Nesse bairro abandonado, a única coisa que permanece em pleno funcionamento é uma Igreja Batista. Ela tem agenda permanente de cultos e atividades. No fim da tarde deste sábado, alguns pais levaram seus filhos para brincar no entorno dela. Os frequentadores são ex-moradores do próprio Pinheiro.
O risco não é tão óbvio para todos, e há quem prefira o ceticismo e levante dúvidas sobre a evacuação dos bairros.

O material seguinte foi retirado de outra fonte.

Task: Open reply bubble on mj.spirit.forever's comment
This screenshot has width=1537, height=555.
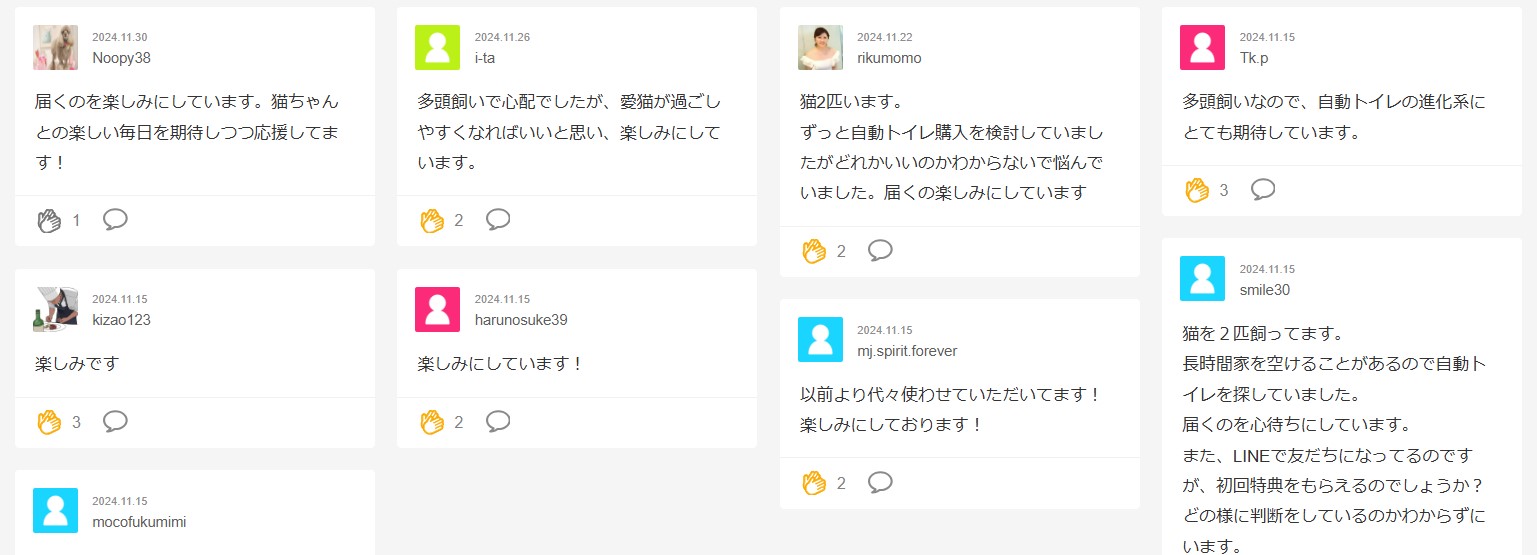Action: tap(880, 482)
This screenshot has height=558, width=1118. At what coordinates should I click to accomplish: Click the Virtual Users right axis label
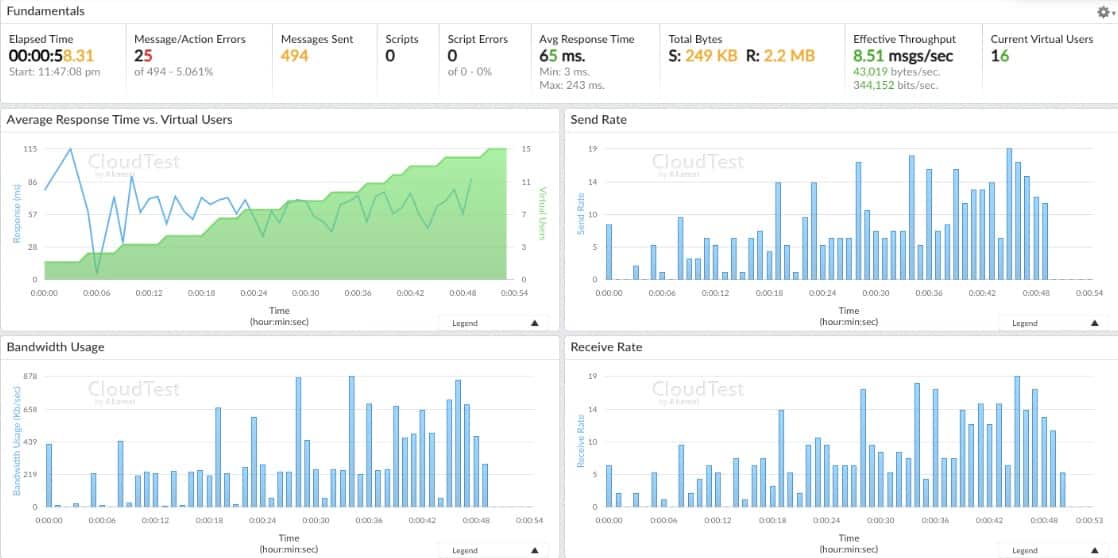(543, 213)

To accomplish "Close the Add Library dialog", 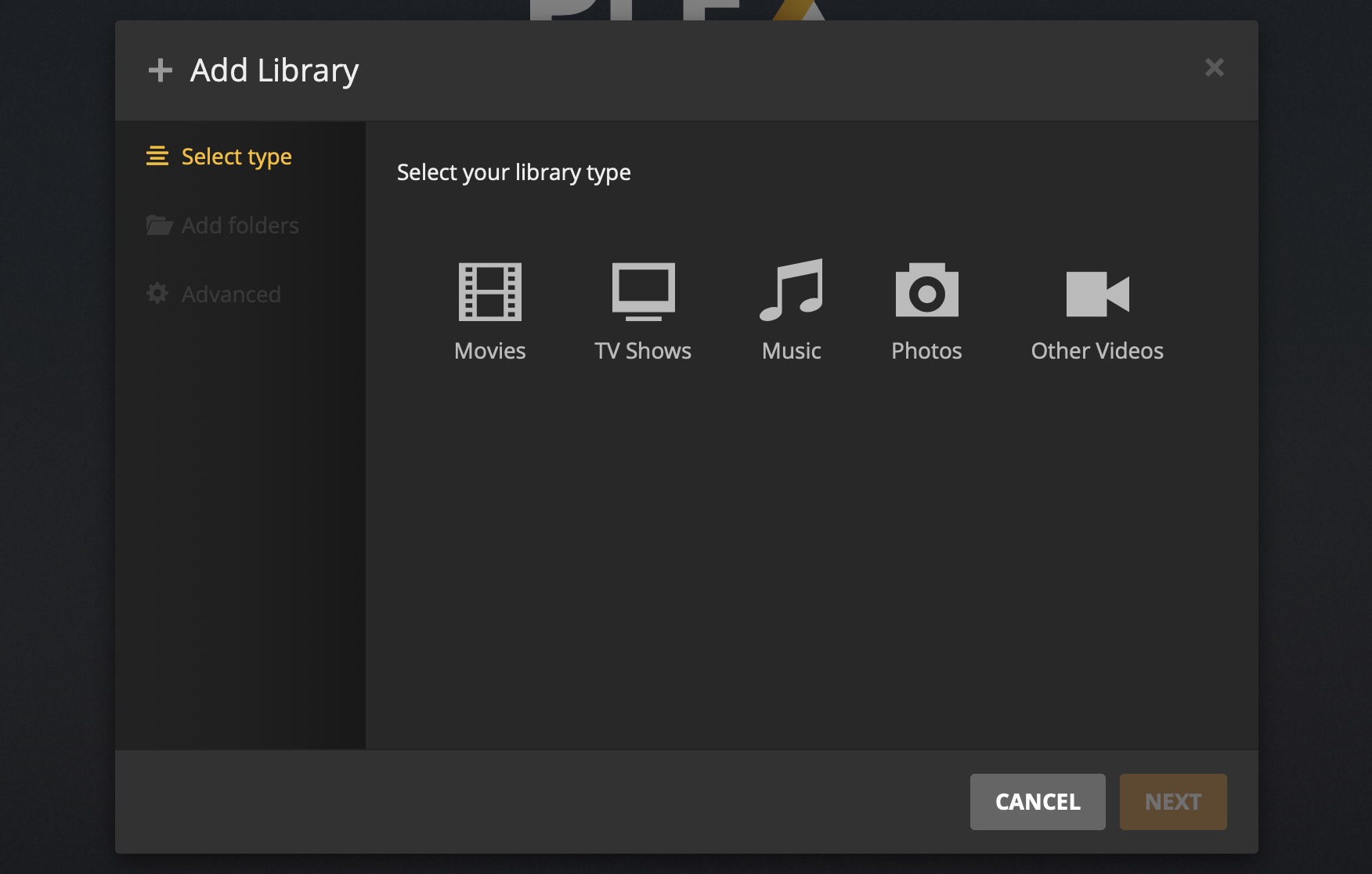I will 1214,68.
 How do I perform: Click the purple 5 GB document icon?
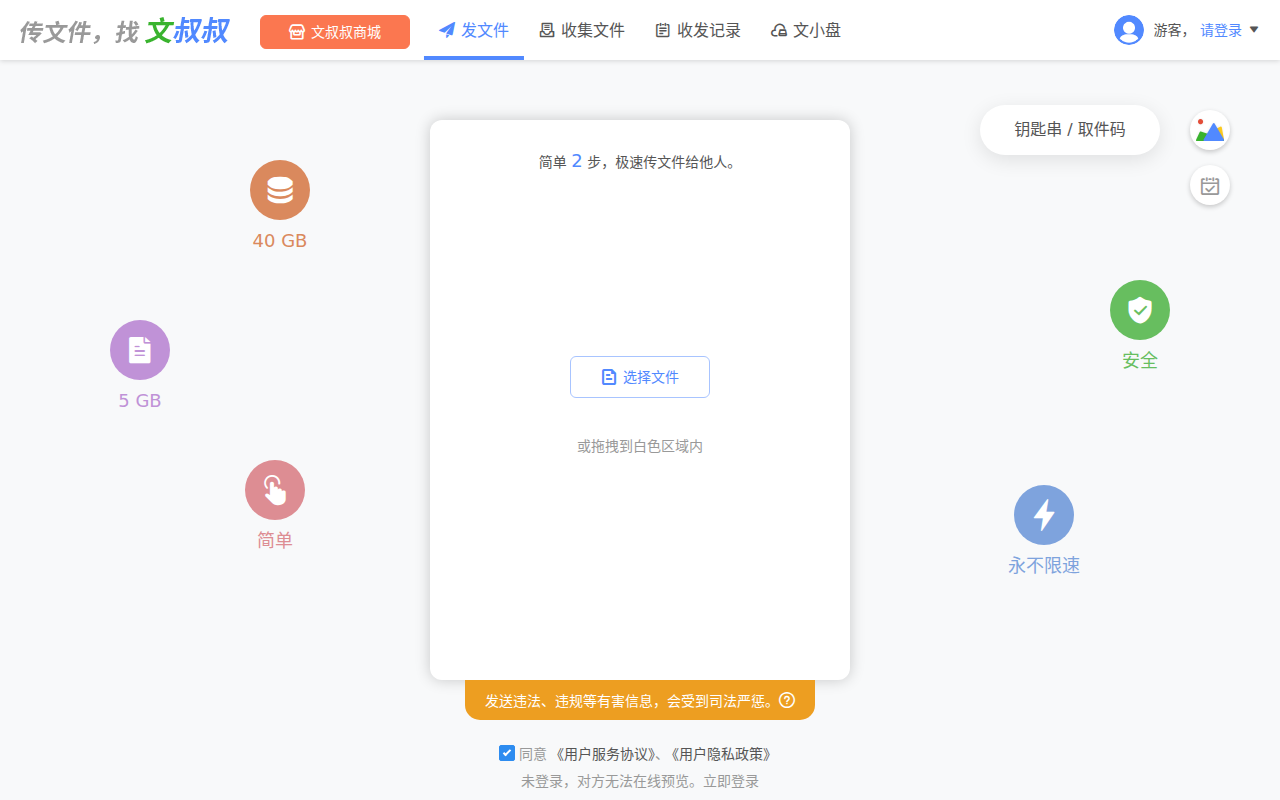(140, 350)
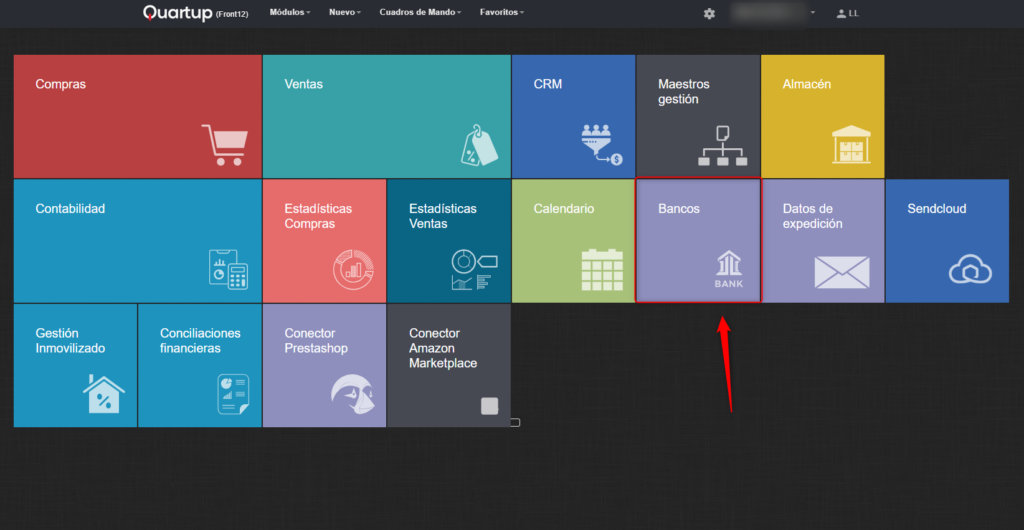Screen dimensions: 1024x530
Task: Expand the Módulos dropdown menu
Action: coord(290,13)
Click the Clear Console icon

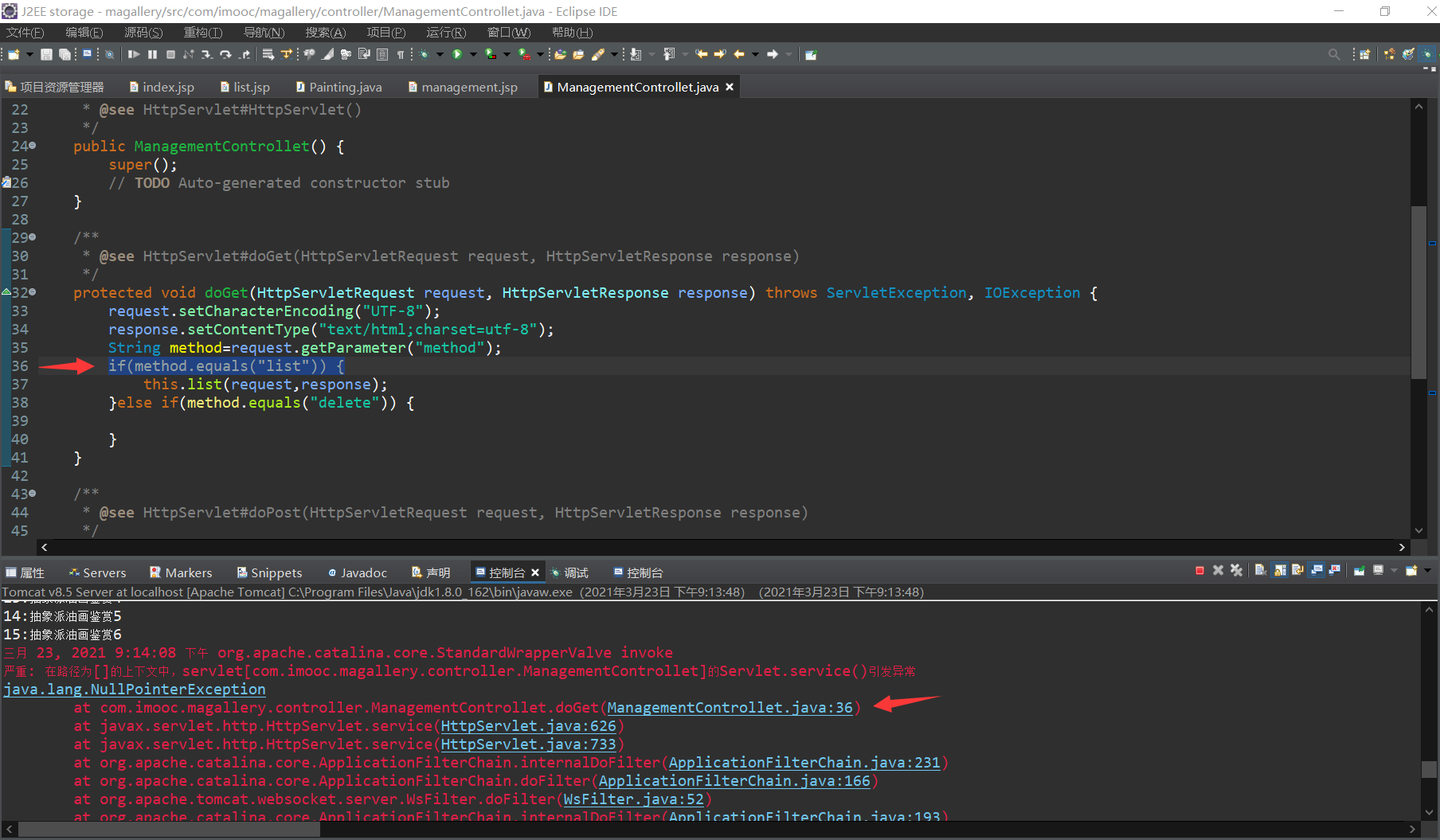(x=1261, y=571)
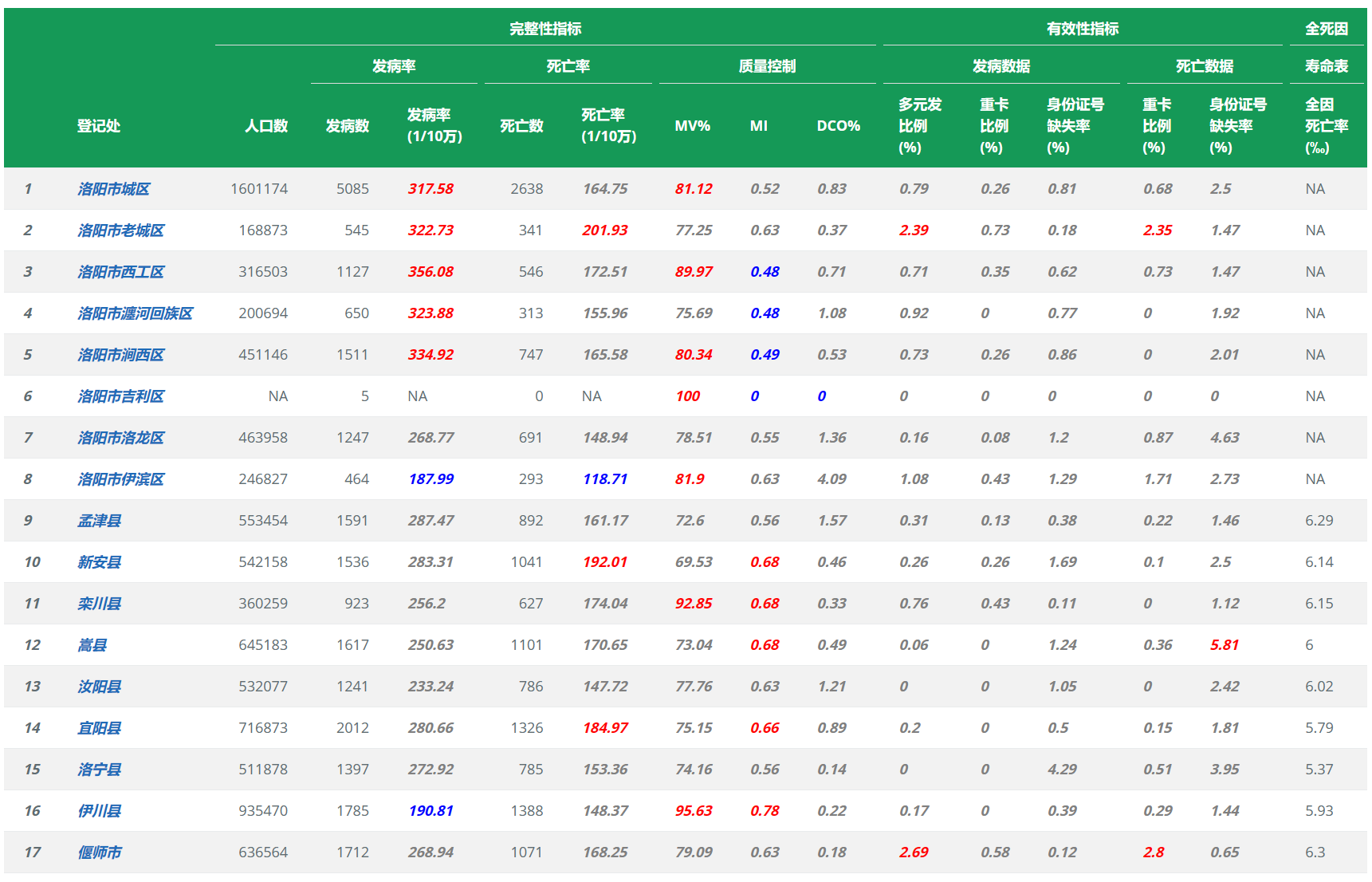This screenshot has height=882, width=1372.
Task: Select the 孟津县 registry link
Action: tap(99, 521)
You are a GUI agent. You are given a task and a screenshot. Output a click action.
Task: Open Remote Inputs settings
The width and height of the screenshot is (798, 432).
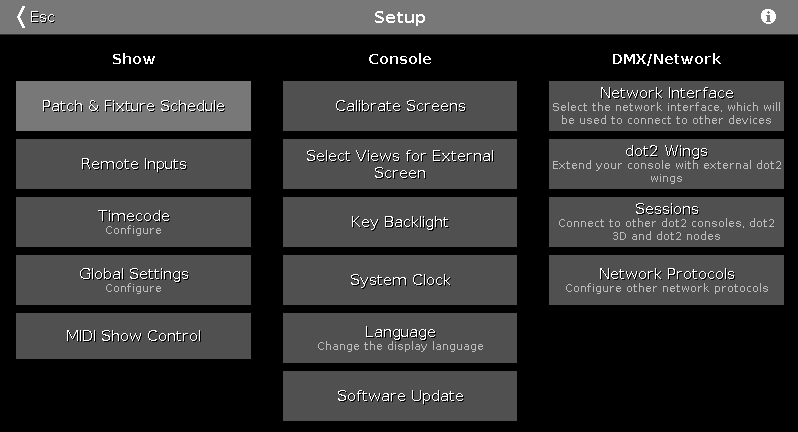(x=133, y=164)
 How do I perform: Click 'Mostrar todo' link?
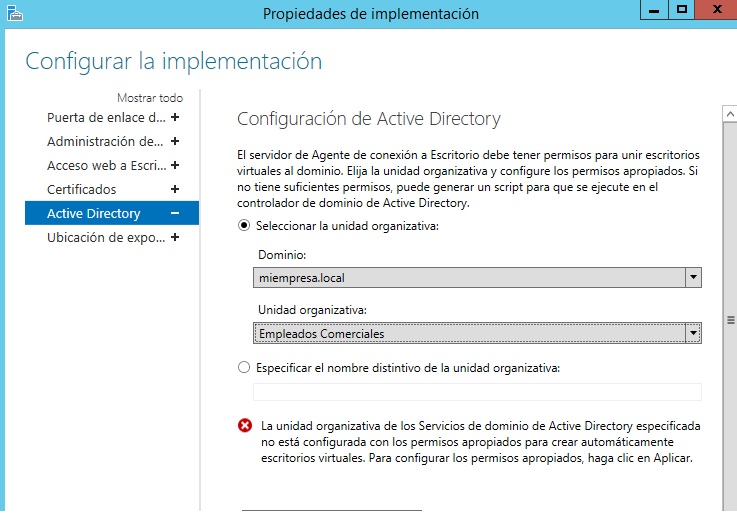[150, 98]
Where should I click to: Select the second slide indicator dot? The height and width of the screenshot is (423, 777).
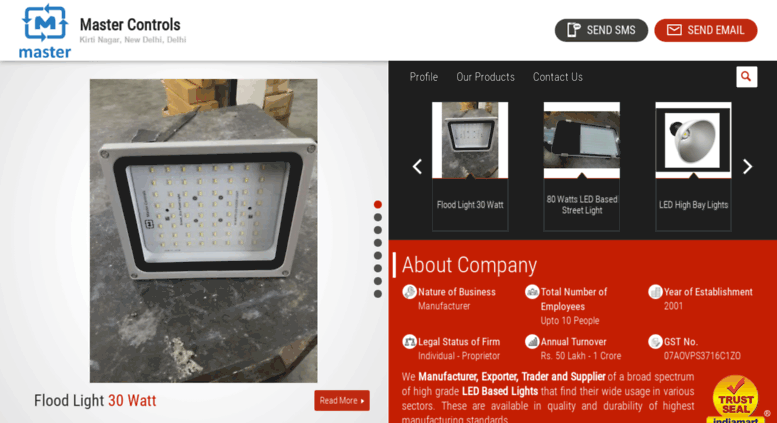point(378,217)
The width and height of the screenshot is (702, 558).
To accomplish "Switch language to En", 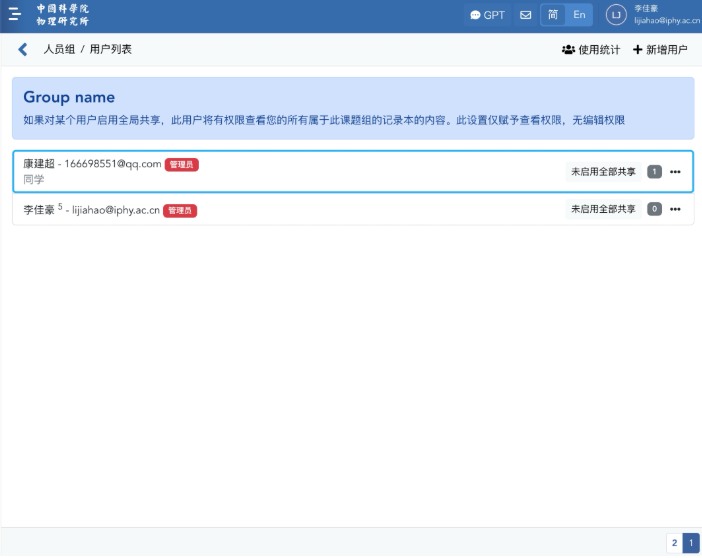I will click(x=579, y=15).
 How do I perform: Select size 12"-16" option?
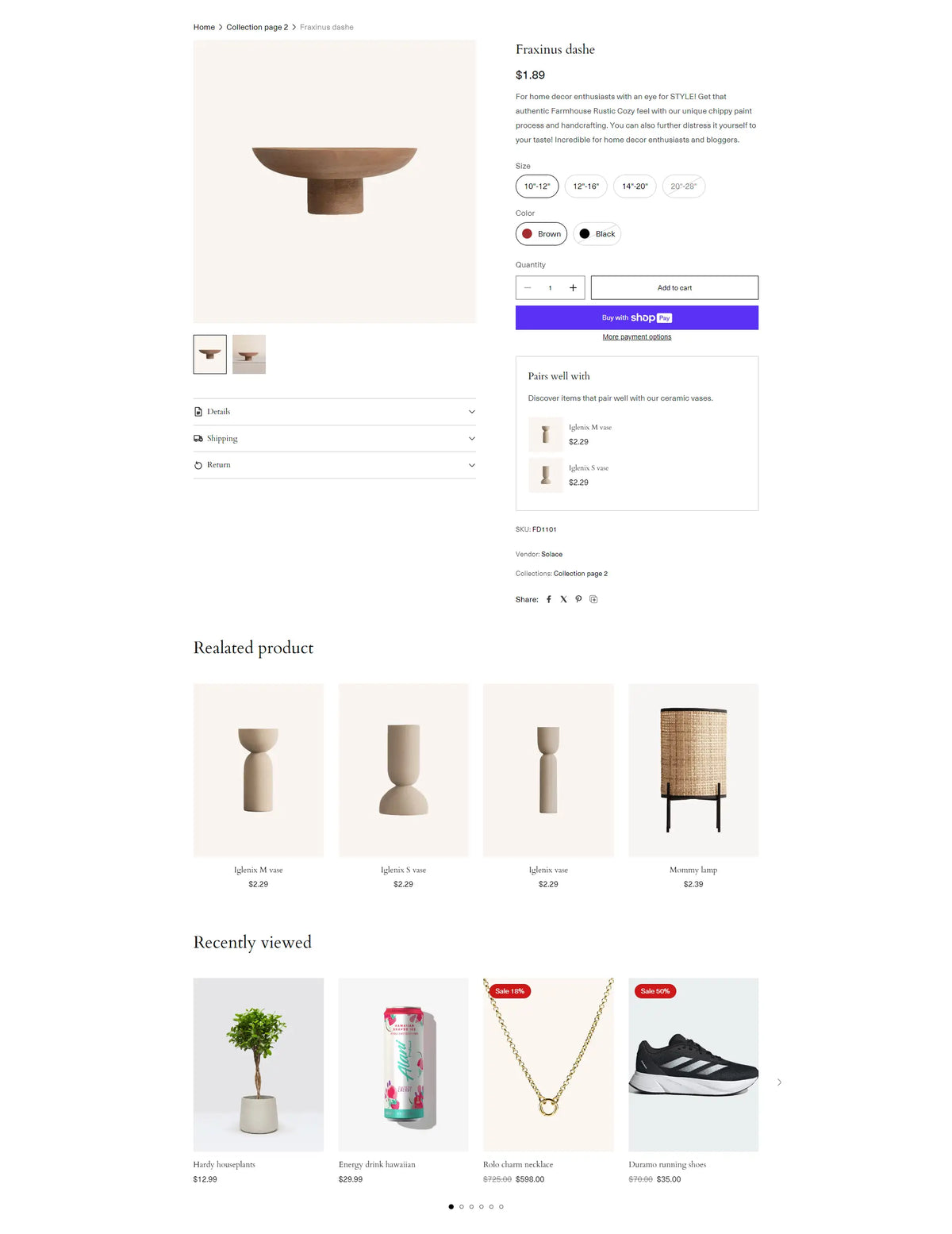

Um ex-morador do bairro Pinheiro, que preferiu não ceder o nome completo para a reportagem, questionou o fluxo de veículos pelas vias de bairros interditados. “Se é tão perigoso assim, por que deixam passar carros e ônibus normalmente?”, disse ele. “Outro dia mandaram evacuar o hospital, mas do outro lado da rua não mandaram as pessoas saírem. Então o risco é só até o hospital?”.
Neste sábado, a Braskem informou que 100% da área considerada de risco pela Defesa Civil foi evacuada. A empresa divulgou novo comunicado e lembrou que a chamada área de resguardo no bairro do Mutange está desocupada desde abril de 2020; a realocação começou em dezembro de 2019.
Segundo a Braskem, os dados atuais de monitoramento “demonstram que a acomodação do solo segue concentrada na área dessa mina e que essa acomodação poderá se desenvolver de duas maneiras”. A primeira, disse a empresa, é o cenário de “acomodação gradual até a estabilização”; “o segundo é o de uma possível acomodação abrupta”. “Todos os dados colhidos estão sendo compartilhados em tempo real com as autoridades, com quem a Braskem vem trabalhando em estreita colaboração.”